As a result, the central tendency of a set of categorical variables is given by its mode; neither the mean nor the median can be defined. As an example, given a set of people, we can consider the set of categorical variables corresponding to their last names. We can consider operations such as equivalence (whether two people have the same last name), set membership (whether a person has a name in a given list), counting (how many people have a given last name), or finding the mode (which name occurs most often). However, we cannot meaningfully compute the "sum" of Smith + Johnson, or ask whether Smith is "less than" or "greater than" Johnson. As a result, we cannot meaningfully ask what the "average name" (the mean) or the "middle-most name" (the median) is in a set of names.

This ignores the concept of alphabetical order, which is a property that is not inherent in the names themselves, but in the way we construct the labels. For example, if we write the names in Cyrillic and consider the Cyrillic ordering of letters, we might get a different result of evaluating "Smith < Johnson" than if we write the names in the standard Latin alphabet; and if we write the names in Chinese characters, we cannot meaningfully evaluate "Smith < Johnson" at all, because no consistent ordering is defined for such characters. However, if we do consider the names as written, e.g., in the Latin alphabet, and define an ordering corresponding to standard alphabetical order, then we have effectively converted them into ordinal variables defined on an ordinal scale.
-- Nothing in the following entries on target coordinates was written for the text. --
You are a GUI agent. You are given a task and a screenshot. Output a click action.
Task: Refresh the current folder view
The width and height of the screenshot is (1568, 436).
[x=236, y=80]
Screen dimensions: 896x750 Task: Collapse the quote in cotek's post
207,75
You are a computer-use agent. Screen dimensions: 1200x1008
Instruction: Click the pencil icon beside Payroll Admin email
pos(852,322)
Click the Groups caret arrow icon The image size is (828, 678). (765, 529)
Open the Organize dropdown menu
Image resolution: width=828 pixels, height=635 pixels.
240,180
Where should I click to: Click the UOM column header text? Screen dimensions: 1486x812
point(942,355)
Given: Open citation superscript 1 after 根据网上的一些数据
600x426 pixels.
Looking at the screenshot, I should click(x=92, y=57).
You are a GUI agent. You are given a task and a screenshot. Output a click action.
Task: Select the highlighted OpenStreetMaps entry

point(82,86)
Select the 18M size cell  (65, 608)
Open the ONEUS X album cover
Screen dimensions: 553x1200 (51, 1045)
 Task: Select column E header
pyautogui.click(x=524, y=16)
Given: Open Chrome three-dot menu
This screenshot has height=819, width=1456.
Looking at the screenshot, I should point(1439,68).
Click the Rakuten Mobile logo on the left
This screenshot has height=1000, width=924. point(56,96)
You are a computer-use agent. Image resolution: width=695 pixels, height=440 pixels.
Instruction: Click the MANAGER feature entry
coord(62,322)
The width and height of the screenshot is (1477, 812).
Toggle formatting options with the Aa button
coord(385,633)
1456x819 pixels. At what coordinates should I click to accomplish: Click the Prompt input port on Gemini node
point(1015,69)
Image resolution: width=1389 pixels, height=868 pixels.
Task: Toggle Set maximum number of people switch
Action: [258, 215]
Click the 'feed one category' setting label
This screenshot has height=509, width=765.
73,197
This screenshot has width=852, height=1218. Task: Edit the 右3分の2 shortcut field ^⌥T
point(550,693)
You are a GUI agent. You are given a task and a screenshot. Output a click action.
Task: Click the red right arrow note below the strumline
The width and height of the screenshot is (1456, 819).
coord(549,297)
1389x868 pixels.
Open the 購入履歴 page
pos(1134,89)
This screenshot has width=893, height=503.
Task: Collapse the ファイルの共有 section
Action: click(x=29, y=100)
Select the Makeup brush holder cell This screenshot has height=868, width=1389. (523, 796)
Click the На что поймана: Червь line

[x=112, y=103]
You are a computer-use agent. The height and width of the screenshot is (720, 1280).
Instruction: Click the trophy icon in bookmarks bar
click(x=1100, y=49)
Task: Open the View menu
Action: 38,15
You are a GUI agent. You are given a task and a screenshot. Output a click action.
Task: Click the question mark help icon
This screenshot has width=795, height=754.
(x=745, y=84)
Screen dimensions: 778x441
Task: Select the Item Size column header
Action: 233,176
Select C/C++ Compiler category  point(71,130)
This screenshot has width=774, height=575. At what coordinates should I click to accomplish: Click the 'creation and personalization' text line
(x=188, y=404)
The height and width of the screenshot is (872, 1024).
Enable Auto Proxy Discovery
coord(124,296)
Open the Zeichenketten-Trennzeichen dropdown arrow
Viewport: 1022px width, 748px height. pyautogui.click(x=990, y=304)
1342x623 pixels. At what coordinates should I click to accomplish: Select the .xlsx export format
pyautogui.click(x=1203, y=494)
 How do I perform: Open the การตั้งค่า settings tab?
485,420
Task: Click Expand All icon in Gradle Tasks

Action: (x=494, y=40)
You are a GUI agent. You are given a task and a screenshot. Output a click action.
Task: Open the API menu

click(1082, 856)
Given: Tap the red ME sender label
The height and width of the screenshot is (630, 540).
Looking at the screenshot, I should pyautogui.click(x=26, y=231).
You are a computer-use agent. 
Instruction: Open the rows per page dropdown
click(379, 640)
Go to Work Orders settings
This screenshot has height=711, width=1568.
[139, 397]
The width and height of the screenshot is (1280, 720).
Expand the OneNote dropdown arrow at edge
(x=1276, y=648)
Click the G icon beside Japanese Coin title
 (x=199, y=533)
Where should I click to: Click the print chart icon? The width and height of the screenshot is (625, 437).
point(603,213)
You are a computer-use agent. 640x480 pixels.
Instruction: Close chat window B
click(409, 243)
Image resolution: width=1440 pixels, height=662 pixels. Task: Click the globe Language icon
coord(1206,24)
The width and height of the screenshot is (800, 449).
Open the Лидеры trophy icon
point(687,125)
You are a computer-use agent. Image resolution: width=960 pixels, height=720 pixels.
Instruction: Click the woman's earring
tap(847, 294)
==Number of possible values==
Categorical random variables are normally described statistically by a categorical distribution, which allows an arbitrary K-way categorical variable to be expressed with separate probabilities specified for each of the K possible outcomes. Such multiple-category categorical variables are often analyzed using a multinomial distribution, which counts the frequency of each possible combination of numbers of occurrences of the various categories. Regression analysis on categorical outcomes is accomplished through multinomial logistic regression, multinomial probit or a related type of discrete choice model.

Categorical variables that have only two possible outcomes (e.g., "yes" vs. "no" or "success" vs. "failure") are known as binary variables (or Bernoulli variables). Because of their importance, these variables are often considered a separate category, with a separate distribution (the Bernoulli distribution) and separate regression models (logistic regression, probit regression, etc.). As a result, the term "categorical variable" is often reserved for cases with 3 or more outcomes, sometimes termed a multi-way variable in opposition to a binary variable.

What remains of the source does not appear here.